Neil Young a Barolo: la nostra recensione e i commenti del pubblico
Foto di "donatore anonimo" via Facebook |
La
chiusura del festival Collisioni 2014 ha visto salire sul palco di
Barolo, come unica data italiana il 21 luglio, Neil Young e i suoi
fidi Crazy Horse. In realtà, Billy Talbot poco prima dell'inizio del
tour è stato colpito da un lieve ictus che lo ha costretto a un
periodo di riabilitazione, così al suo posto abbiamo trovato Rick
Rosas, altro bassista storico di Young. Oltre a Ralph Molina
(batteria) e Frank 'Poncho' Sampedro (seconda chitarra) c'erano due
giovani coriste. Crazy Horse "rivisitati", dunque, e la
piega dei concerti è stata sin da subito, con la prima setlist in
Islanda a inizio luglio, decisamente diversa e più "rifinita"

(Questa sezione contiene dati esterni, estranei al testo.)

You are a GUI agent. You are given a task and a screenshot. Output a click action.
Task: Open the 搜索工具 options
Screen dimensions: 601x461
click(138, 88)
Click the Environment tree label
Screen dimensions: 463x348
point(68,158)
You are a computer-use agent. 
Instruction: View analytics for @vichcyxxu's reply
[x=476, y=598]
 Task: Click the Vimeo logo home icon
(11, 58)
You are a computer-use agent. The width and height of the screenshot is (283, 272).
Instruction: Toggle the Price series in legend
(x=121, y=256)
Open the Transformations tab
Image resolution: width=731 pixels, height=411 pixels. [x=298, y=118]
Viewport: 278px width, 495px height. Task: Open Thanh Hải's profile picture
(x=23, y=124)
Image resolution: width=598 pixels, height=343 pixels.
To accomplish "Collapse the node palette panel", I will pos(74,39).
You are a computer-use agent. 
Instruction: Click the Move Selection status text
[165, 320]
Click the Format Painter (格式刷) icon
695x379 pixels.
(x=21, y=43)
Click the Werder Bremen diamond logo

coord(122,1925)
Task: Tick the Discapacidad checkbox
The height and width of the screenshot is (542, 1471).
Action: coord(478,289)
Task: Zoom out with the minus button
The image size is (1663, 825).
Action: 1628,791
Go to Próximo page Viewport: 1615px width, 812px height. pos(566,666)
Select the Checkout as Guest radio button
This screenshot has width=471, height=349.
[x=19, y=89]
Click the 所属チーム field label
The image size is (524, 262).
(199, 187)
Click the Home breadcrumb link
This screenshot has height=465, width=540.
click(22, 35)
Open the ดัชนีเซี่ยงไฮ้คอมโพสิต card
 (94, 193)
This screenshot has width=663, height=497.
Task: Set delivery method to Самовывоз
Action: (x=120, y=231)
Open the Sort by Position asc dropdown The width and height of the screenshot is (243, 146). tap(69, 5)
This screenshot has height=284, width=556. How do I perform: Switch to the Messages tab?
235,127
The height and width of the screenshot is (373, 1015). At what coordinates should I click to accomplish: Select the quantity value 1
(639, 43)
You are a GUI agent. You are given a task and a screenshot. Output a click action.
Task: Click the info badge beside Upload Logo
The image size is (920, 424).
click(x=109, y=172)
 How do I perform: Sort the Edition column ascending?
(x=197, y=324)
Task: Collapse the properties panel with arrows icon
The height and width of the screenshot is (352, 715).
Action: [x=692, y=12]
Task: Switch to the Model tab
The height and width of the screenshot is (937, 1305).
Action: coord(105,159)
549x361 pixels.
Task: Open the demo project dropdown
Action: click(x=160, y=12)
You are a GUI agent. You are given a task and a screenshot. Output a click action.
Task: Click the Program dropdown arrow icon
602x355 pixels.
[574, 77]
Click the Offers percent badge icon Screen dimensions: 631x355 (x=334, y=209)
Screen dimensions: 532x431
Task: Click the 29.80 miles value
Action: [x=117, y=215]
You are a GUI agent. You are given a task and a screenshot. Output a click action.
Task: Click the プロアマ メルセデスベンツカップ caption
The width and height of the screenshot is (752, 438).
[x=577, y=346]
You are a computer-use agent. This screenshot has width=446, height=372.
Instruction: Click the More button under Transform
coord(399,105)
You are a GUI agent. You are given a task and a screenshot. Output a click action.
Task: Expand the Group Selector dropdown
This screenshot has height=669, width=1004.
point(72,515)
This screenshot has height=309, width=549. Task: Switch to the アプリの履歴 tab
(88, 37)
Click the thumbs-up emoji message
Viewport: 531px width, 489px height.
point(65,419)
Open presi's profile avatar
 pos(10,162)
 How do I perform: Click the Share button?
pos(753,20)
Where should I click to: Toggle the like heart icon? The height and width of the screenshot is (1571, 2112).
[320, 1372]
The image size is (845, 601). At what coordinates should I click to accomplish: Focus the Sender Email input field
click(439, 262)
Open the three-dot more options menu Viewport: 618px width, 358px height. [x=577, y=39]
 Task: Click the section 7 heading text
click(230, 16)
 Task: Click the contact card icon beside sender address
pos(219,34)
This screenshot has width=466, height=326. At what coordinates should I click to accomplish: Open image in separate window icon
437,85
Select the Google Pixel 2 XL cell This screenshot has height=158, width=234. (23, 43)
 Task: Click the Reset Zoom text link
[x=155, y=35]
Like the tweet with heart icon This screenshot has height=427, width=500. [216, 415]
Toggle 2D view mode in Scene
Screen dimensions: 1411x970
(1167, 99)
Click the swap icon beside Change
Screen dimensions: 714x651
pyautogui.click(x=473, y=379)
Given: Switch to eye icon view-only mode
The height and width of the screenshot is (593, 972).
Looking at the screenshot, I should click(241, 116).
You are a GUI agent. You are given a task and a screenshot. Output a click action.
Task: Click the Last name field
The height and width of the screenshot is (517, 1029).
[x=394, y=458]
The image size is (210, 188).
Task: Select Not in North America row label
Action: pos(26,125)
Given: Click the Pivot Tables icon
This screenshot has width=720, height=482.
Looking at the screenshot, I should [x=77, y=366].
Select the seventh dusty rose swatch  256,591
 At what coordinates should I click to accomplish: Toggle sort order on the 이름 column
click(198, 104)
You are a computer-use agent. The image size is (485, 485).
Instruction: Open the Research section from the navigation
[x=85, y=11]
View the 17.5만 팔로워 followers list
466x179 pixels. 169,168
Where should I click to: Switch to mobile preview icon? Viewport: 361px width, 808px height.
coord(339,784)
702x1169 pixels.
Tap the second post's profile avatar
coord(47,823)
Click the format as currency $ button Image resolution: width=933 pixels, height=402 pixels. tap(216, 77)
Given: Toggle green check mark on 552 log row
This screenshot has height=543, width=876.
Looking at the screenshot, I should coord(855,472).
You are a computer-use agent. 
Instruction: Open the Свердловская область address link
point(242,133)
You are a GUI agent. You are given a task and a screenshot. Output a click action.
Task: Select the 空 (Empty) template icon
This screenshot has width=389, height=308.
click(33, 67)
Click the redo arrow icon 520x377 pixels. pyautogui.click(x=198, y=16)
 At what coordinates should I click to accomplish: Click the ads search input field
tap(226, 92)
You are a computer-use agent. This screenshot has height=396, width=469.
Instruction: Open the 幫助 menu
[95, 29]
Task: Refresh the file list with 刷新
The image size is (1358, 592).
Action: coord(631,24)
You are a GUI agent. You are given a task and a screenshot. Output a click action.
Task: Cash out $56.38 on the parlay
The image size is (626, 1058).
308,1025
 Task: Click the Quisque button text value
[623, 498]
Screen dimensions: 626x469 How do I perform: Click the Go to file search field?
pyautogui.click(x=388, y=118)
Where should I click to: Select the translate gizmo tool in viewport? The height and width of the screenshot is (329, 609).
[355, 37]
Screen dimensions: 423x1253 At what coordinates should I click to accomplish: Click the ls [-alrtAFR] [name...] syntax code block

per così dire, rispetto all'Alchemy Tour 2013, che vedeva per
protagoniste le infinite cavalcate degli Horse (con grande dominanza
del materiale di Psychedelic Pill, l'ultimo loro album).
Le
10.000 persone di Barolo si sono ammassate nella piccola piazza
centrale (considerate che Barolo, in sé, è un paese che ospita meno
di 800 anime!) con il risultato, prevedibile, di vedere poco o nulla
del palco. Le prime file, guadagnate da chi era in coda sin dal primo
pomeriggio, sono state le uniche ad avere una buona visione della
band, e non v'erano schermi a trasmettere immagini del concerto (solo
il logo bianconero del Cavallo Pazzo). Questa, va detto subito, è la
pecca maggiore, ma il festival si merita comunque un plauso per il
semplice fatto di voler organizzare eventi di questo calibro in un
luogo scenografico ma difficile come Barolo. Coloro che si sono
trovati in coda per ore all'uscita, sull'unica strada percorribile
per uscire da Barolo, o che hanno trovato l'auto impantanata nel
fango, be', saranno un po' meno propensi al plauso...
Ma
passiamo al concerto. Con un certo ritardo dovuto a un temporale
improvviso, per fortuna di breve durata,
Young e la band sono saliti sul palco per affrontare due ore tonde
tonde di concerto. Chi aveva letto le setlist delle date precedenti
sapeva cosa aspettarsi, all'incirca, mentre per tutti gli altri la sorpresa è
stata più o meno gradita. Come al solito (succede sin dal Time Fades
Away tour, quindi niente di nuovo) una parte di pubblico non ha
capito, né gradito, la porzione di scaletta meno nota, ovvero quella che differiva maggiormente dalla "lista della spesa" (Harvest, Gold
Rush, e così via). Ma un concerto di Neil Young, in
qualsiasi contesto, è passato, presente e futuro in
proporzioni eque. Per la semplice ragione, che conosciamo tutti: lui non si è mai fermato, è un musicista da un disco all'anno, e anche di più, considerando gli inediti. È anche
un artista capace di dare un senso d'insieme a uno show evitando di
realizzare un mero amarcord che è anche lecito aspettarsi da certi suoi coetanei.
Foto di David Fiacchini |
A
Barolo, Young ha cantato di amore, di guerra e di ambiente. La
maglietta EARTH con cui si è presentato sulla scena non lascia dubbi (veniva persino
regalata al pubblico, solo che non tutti l'hanno capito), così come il nucleo delle canzoni da cui ha iniziato: dopo l'ormai navigata apertura di "Love
And Only Love" è arrivata l'inedita "Standing In The Light Of Love" (risalente alle session di Toast, 2001). Dopo un po'
ecco l'inaspettata "Name Of Love" (dalla reunion di CSN&Y
del 1988) e a metà concerto "Love To Burn" in una versione
torrenziale (quasi 20 minuti). Anche l'apparizione inaspettata di
"Living With War" non ha lasciato dubbi sul messaggio:
"vorrei non doverla più cantare" ha detto Neil, introducendola. Abbiamo poi assistito a splendide rese di "Days
That Used To Be", "Cortez The Killer", "Barstool
Blues", "Rockin' In The Free World", alla rara "Goin'
Home", alle acustiche "Heart Of Gold" e "Blowin'
In The Wind" (Dylan), la recente "Psychedelic Pill".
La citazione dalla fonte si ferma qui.